Our saas is in aws, with load balancer with dns that changes in relation to the availability zone, so it works perfectly for CNAMEs, but not for RECORDs A (IP)
Is there a service out there that massivly redirect naked domains to their www version? and handle TLS certificates, too?
We have no problem with domains with NS in aws or cloudflare, of course, due to their ability to set naked domain to a DNS, but many of our customers do not have their NS there.
Or, is there some proxy that automatically handle it (and automatically creates and renew TLS certificates): we know haproxy, but certificates needs a restart of it: Traefik could work, too, but free version has limitations on certificates storage.
The request is for a (reliable/redundant/ HA) service that provide an IP to which our customer will set their naked domain (record A), then any web http or https call to that domain will redirect it to the www version of that domain
1. Major services use CNAMEs or otherwise 'special' DNS records for the APEX record. But sometimes they offer the ability to just add IPs to an A record, like Cloudflare does.

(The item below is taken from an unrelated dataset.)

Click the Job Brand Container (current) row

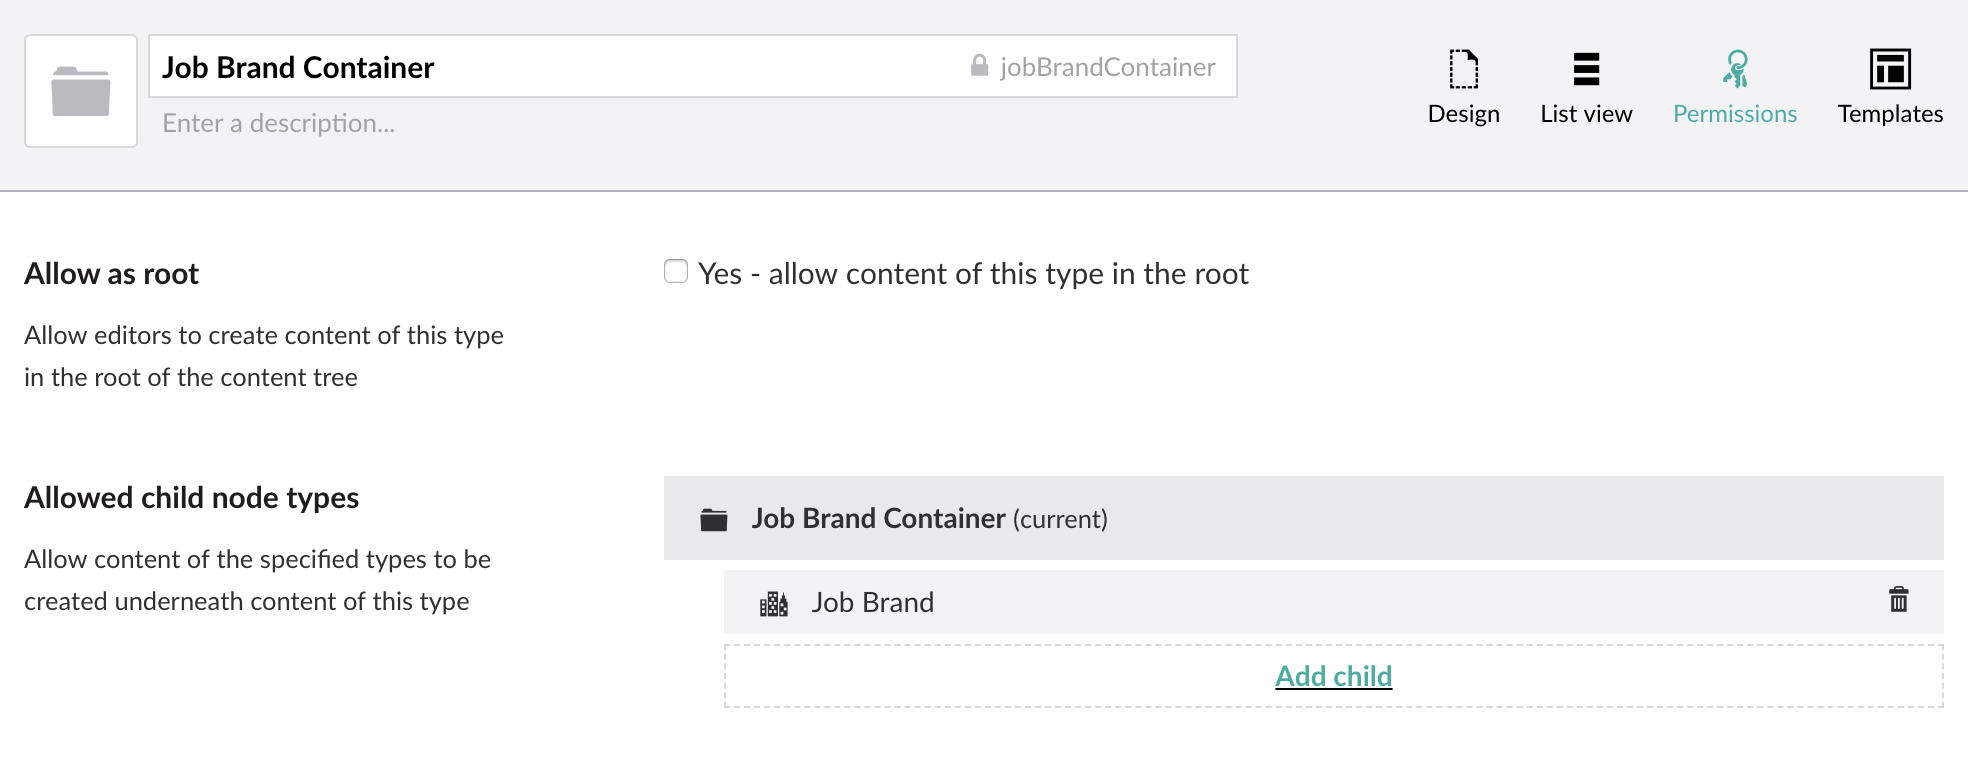[x=1303, y=518]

2. You may need to add a domain verification and/or SSL verification TXT records which means more interactions with your clients. Azure Front door even requires renewal of the APEX TXT record for SSL cert renewal (but not subdomains). Looks like ACM does the same (https://docs.aws.amazon.com/acm/latest/userguide/renew-publi...), but I haven't used it.

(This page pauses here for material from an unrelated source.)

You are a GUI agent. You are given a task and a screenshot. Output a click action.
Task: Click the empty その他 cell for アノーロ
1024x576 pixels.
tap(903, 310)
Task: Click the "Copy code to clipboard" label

At least for Azure and AWS, I think you're going to run into some frustrations over time if you don't control the DNS zone. Based on the docs, Cloudflare Universal SSL may be different, if you can pair it with one of their gateway products.
Or you can wait for RFC 9460.
Nginx example: https://stackoverflow.com/a/11733363
I might be misunderstanding you, something about the way you wrote your question is really hard to follow.
In AWS you could front with a load balancer with ACM certificates and then send that traffic to an nginx proxy fleet where you can do whatever you need to do. You could even put AWS global accelerator in front of those AWS load balancers if you want to be able to give your customers just a couple of IP addresses globally.